### PROBLEM TO SOLVE
Give the data again exactly as it appears.

(Items from a dataset)
◆ ◆ ◆ ◆

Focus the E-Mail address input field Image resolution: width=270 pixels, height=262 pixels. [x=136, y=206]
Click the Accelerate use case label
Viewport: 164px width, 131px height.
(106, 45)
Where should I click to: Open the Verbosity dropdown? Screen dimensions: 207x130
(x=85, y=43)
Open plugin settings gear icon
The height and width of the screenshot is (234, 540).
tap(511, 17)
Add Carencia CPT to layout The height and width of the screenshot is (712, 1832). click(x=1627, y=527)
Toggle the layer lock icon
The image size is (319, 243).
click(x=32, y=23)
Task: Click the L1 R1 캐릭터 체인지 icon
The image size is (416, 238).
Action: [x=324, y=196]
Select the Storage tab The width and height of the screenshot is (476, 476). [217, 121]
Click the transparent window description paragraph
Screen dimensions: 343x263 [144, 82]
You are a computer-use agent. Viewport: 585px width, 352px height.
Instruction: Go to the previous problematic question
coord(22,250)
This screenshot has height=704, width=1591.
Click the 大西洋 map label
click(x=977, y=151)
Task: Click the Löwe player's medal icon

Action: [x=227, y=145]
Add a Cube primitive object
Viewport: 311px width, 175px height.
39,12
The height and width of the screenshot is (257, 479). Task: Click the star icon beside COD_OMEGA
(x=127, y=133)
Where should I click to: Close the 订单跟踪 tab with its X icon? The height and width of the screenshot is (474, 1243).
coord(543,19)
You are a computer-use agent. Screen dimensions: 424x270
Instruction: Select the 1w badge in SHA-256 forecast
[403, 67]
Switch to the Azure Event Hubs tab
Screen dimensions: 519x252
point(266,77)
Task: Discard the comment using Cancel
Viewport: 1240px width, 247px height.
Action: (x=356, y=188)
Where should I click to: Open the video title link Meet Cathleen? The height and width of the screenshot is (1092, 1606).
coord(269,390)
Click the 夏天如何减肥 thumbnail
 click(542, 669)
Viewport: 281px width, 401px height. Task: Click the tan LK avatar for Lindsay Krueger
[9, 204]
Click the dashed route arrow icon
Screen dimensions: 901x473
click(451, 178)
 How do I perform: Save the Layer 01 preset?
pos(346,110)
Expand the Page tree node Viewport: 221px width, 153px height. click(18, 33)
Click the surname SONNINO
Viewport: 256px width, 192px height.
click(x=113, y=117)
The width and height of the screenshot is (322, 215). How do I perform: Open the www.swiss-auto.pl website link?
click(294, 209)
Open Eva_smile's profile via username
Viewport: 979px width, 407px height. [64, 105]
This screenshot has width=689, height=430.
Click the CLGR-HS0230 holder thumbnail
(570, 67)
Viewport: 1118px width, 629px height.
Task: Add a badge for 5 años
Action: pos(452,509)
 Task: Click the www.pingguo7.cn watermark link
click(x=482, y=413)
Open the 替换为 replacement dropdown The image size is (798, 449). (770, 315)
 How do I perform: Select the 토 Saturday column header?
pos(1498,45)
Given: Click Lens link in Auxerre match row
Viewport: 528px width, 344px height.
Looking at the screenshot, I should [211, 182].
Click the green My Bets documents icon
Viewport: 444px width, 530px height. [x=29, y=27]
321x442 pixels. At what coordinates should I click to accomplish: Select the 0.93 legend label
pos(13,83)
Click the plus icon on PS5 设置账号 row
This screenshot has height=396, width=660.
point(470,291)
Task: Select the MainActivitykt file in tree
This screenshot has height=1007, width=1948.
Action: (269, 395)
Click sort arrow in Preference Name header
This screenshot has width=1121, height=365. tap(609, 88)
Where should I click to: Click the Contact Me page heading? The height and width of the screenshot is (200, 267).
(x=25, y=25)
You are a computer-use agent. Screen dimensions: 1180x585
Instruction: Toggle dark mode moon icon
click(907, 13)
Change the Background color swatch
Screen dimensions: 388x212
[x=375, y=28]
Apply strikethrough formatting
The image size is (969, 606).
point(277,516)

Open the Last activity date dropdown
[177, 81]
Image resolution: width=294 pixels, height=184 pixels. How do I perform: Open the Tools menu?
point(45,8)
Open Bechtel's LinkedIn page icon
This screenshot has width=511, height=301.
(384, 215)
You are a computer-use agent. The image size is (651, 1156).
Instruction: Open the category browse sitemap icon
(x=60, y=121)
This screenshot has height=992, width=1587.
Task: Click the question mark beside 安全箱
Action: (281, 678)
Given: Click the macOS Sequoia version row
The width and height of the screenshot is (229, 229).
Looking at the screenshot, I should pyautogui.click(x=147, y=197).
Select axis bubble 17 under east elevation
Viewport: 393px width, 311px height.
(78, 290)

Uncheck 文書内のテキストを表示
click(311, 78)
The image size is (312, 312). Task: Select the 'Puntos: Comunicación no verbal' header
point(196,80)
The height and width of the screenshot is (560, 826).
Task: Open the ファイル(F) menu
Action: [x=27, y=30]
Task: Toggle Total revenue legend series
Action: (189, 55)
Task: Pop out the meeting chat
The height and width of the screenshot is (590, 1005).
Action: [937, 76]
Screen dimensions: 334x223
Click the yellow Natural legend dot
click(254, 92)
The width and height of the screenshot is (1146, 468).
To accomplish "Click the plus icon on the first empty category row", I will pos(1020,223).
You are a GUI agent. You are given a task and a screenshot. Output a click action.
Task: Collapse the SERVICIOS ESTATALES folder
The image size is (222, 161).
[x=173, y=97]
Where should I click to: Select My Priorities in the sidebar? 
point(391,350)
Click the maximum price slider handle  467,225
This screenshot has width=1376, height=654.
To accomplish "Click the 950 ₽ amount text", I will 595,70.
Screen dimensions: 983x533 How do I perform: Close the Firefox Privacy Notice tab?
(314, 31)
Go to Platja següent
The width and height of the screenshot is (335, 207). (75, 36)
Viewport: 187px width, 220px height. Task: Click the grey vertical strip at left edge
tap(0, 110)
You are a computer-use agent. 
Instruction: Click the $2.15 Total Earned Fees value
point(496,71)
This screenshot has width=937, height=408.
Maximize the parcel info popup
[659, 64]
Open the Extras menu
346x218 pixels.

◆ ◆ ◆ ◆

### EXERCISE OUTPUT
Focus the E-Mail address input field Image resolution: width=270 pixels, height=262 pixels. [x=136, y=206]
Click the Accelerate use case label
Viewport: 164px width, 131px height.
(106, 45)
Where should I click to: Open the Verbosity dropdown? Screen dimensions: 207x130
(x=85, y=43)
Open plugin settings gear icon
The height and width of the screenshot is (234, 540).
tap(511, 17)
Add Carencia CPT to layout The height and width of the screenshot is (712, 1832). click(x=1627, y=527)
Toggle the layer lock icon
The image size is (319, 243).
click(x=32, y=23)
Task: Click the L1 R1 캐릭터 체인지 icon
The image size is (416, 238).
Action: [x=324, y=196]
Select the Storage tab The width and height of the screenshot is (476, 476). [217, 121]
Click the transparent window description paragraph
Screen dimensions: 343x263 [144, 82]
You are a computer-use agent. Viewport: 585px width, 352px height.
Instruction: Go to the previous problematic question
coord(22,250)
This screenshot has height=704, width=1591.
Click the 大西洋 map label
click(x=977, y=151)
Task: Click the Löwe player's medal icon

Action: [x=227, y=145]
Add a Cube primitive object
Viewport: 311px width, 175px height.
39,12
The height and width of the screenshot is (257, 479). Task: Click the star icon beside COD_OMEGA
(x=127, y=133)
Where should I click to: Close the 订单跟踪 tab with its X icon? The height and width of the screenshot is (474, 1243).
coord(543,19)
You are a computer-use agent. Screen dimensions: 424x270
Instruction: Select the 1w badge in SHA-256 forecast
[403, 67]
Switch to the Azure Event Hubs tab
Screen dimensions: 519x252
point(266,77)
Task: Discard the comment using Cancel
Viewport: 1240px width, 247px height.
Action: (x=356, y=188)
Where should I click to: Open the video title link Meet Cathleen? The height and width of the screenshot is (1092, 1606).
coord(269,390)
Click the 夏天如何减肥 thumbnail
 click(542, 669)
Viewport: 281px width, 401px height. Task: Click the tan LK avatar for Lindsay Krueger
[9, 204]
Click the dashed route arrow icon
Screen dimensions: 901x473
click(451, 178)
 How do I perform: Save the Layer 01 preset?
pos(346,110)
Expand the Page tree node Viewport: 221px width, 153px height. click(18, 33)
Click the surname SONNINO
Viewport: 256px width, 192px height.
click(x=113, y=117)
The width and height of the screenshot is (322, 215). How do I perform: Open the www.swiss-auto.pl website link?
click(294, 209)
Open Eva_smile's profile via username
Viewport: 979px width, 407px height. [64, 105]
This screenshot has width=689, height=430.
Click the CLGR-HS0230 holder thumbnail
(570, 67)
Viewport: 1118px width, 629px height.
Task: Add a badge for 5 años
Action: pos(452,509)
 Task: Click the www.pingguo7.cn watermark link
click(x=482, y=413)
Open the 替换为 replacement dropdown The image size is (798, 449). (770, 315)
 How do I perform: Select the 토 Saturday column header?
pos(1498,45)
Given: Click Lens link in Auxerre match row
Viewport: 528px width, 344px height.
Looking at the screenshot, I should [211, 182].
Click the green My Bets documents icon
Viewport: 444px width, 530px height. [x=29, y=27]
321x442 pixels. At what coordinates should I click to accomplish: Select the 0.93 legend label
pos(13,83)
Click the plus icon on PS5 设置账号 row
This screenshot has height=396, width=660.
point(470,291)
Task: Select the MainActivitykt file in tree
This screenshot has height=1007, width=1948.
Action: (269, 395)
Click sort arrow in Preference Name header
This screenshot has width=1121, height=365. tap(609, 88)
Where should I click to: Click the Contact Me page heading? The height and width of the screenshot is (200, 267).
(x=25, y=25)
You are a computer-use agent. Screen dimensions: 1180x585
Instruction: Toggle dark mode moon icon
click(907, 13)
Change the Background color swatch
Screen dimensions: 388x212
[x=375, y=28]
Apply strikethrough formatting
The image size is (969, 606).
point(277,516)

Open the Last activity date dropdown
[177, 81]
Image resolution: width=294 pixels, height=184 pixels. How do I perform: Open the Tools menu?
point(45,8)
Open Bechtel's LinkedIn page icon
This screenshot has width=511, height=301.
(384, 215)
You are a computer-use agent. The image size is (651, 1156).
Instruction: Open the category browse sitemap icon
(x=60, y=121)
This screenshot has height=992, width=1587.
Task: Click the question mark beside 安全箱
Action: (281, 678)
Given: Click the macOS Sequoia version row
The width and height of the screenshot is (229, 229).
Looking at the screenshot, I should pyautogui.click(x=147, y=197).
Select axis bubble 17 under east elevation
Viewport: 393px width, 311px height.
(78, 290)

Uncheck 文書内のテキストを表示
click(311, 78)
The image size is (312, 312). Task: Select the 'Puntos: Comunicación no verbal' header
point(196,80)
The height and width of the screenshot is (560, 826).
Task: Open the ファイル(F) menu
Action: [x=27, y=30]
Task: Toggle Total revenue legend series
Action: (189, 55)
Task: Pop out the meeting chat
The height and width of the screenshot is (590, 1005).
Action: [937, 76]
Screen dimensions: 334x223
Click the yellow Natural legend dot
click(254, 92)
The width and height of the screenshot is (1146, 468).
To accomplish "Click the plus icon on the first empty category row", I will pos(1020,223).
You are a GUI agent. You are given a task and a screenshot. Output a click action.
Task: Collapse the SERVICIOS ESTATALES folder
The image size is (222, 161).
[x=173, y=97]
Where should I click to: Select My Priorities in the sidebar? 
point(391,350)
Click the maximum price slider handle  467,225
This screenshot has width=1376, height=654.
To accomplish "Click the 950 ₽ amount text", I will 595,70.
Screen dimensions: 983x533 How do I perform: Close the Firefox Privacy Notice tab?
(314, 31)
Go to Platja següent
The width and height of the screenshot is (335, 207). (75, 36)
Viewport: 187px width, 220px height. Task: Click the grey vertical strip at left edge
tap(0, 110)
You are a computer-use agent. 
Instruction: Click the $2.15 Total Earned Fees value
point(496,71)
This screenshot has width=937, height=408.
Maximize the parcel info popup
[659, 64]
Open the Extras menu
346x218 pixels.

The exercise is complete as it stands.